Se dunque vi apprestate a fare una passeggiata a Central Park, cimentatevi in una caccia al tesoro e scoprite questo monumento che regala un bellissimo spettacolo in particolare nella bella stagione, quando è incorniciato da una vegetazione di un verde brillante e da fiori colorati. Ma oltre alla bellezza estetica, l’obelisco ha davvero tanto da “raccontare”.

Dall’Antico Egitto all’America

Quando oltre 100 anni fa l’Ago di Cleopatra fu trasportato via nave dall’Egitto all’America ed eretto a Central Park tutti impazzirono per questo monumento, la cui storia secondo molti studiosi è talmente affascinante da poterci fare un film.

In realtà l’obelisco fa parte di una coppia di obelischi gemelli, uno dei quali oggi si trova a Londra, nella City of Westminster, ma nonostante il nome non hanno alcun legame con Cleopatra e non è ancora chiaro quando e perché furono soprannominati gli Aghi di Cleopatra. Fu Thutmosis III, il più grande faraone d’Egitto, a commissionare l’obelisco. Il suo regno durò ben 54 anni e oltre ad essere un abile comandante dell’esercito,  Thutmosis III era anche un grande sovrano, noto per aver portato prosperità e ricchezza al suo impero, come si evince dai numerosi monumenti e costruzioni che fece erigere. Templi e obelischi spuntavano a vista d’occhio e tra questi ci furono anche i due Aghi di Cleopatra, realizzati nel 30° anno del regno per affiancare il tempio del sole a Eliopoli. Ma furono i due faraoni che regnarono dopo Thutmosis III ad abbellire ulteriormente questa opera aggiungendo i geroglifici su ogni lato degli obelischi. Per oltre 1.000 anni i due profili degli obelischi dominavano sulle sponde del Nilo fino a che i Persiani non rasero al suolo la città e li buttarono giù; bisognerà attendere l’arrivo dei Romani per rivedere di nuovo in piedi queste due opere: quando la capitale dell’impero fu spostata ad Alessandria, i due obelischi furono eretti ai lati del tempio dedicato a Giulio Cesare. Nonostante la fine dell’impero romano queste due figure rimasero in piedi, come due fari che accoglievano le navi sulle coste dell’Egitto.
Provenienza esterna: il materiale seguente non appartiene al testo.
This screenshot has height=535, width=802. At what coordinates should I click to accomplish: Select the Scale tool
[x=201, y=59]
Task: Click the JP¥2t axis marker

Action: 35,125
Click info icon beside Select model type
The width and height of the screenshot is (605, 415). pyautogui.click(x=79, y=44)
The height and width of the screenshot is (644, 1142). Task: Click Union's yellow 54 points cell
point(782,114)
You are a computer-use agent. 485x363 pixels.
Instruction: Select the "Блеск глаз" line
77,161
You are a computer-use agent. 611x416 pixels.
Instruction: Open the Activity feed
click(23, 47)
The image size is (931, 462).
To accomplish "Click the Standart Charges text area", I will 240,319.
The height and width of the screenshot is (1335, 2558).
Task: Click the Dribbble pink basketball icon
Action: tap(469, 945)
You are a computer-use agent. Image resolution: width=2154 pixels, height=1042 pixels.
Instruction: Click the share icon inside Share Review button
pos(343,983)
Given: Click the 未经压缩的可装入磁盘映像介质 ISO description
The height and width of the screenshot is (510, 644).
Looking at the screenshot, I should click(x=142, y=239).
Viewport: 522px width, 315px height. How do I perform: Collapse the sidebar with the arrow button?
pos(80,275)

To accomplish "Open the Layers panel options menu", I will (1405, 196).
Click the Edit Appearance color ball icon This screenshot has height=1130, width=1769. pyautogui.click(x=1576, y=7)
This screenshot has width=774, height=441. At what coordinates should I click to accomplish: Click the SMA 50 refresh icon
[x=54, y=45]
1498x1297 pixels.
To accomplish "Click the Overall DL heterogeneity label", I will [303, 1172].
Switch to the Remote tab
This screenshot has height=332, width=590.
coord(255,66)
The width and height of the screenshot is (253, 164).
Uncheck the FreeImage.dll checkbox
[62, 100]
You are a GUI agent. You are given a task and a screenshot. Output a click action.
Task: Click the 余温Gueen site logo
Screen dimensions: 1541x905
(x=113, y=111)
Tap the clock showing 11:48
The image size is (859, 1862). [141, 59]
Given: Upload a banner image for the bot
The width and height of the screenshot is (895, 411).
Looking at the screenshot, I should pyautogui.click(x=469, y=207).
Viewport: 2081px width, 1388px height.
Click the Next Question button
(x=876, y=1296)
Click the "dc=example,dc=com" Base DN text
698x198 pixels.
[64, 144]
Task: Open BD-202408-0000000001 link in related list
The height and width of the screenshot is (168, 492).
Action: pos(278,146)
Agli inizi del 1800 uno dei due obelischi fu donato all’Inghilterra dall’Egitto come ringraziamento  l’aiuto ricevuto nella guerra contro Napoleone e dopo un lungo e difficoltoso viaggio fu eretto a Londra solo nel 1878.

La cessione del secondo obelisco alla città di New York nacque da una sorta di “rivalità” tra Londra e la Grande Mela, che con grande insistenza riuscì alla fine ad averla vinta e a guadagnarsi il proprio obelisco. Fu William Vanderbilt a coprire le spese del trasporto e così nel 1880 la nave che trasportava l’Ago di Cleopatra entrò nelle acque del fiume Hudson e dopo 5 mesi dall’attracco arrivò a Central Park. Una grande cerimonia a cui presero parte migliaia di newyorchesi accolse il “nuovo arrivato” e da quel momento si scatenò una vera e propria Egittomania: furono creati cioccolatini e cocktail in onore dell’Ago di Cleopatra e alcuni commercianti, tra cui una società produttrice di aghi, utilizzò l’immagine del monumento per promuovere la propria azienda.

L’obelisco è continuamente sottoposto ad opere di restauro per cercare di limitare i danni causati dal tempo e dagli agenti atmosferici; l’utilizzo di nuove tecnologie ha permesso di migliorare la leggibilità dei geroglifici che forse ci sveleranno altri segreti dell’Ago di Cleopatra.

Curiosità sull’Ago di Cleopatra

Prima che venne posato l’obelisco, nel punto destinato a ospitare il monumento venne seppellita una capsula, il cui contenuto è in parte sconosciuto ma si sa solo che all’interno custodisce tra le altre cose il censimento del 1870 della popolazione degli Stati Uniti, un dizionario di Webster e una copia della Dichiarazione d’Indipendenza.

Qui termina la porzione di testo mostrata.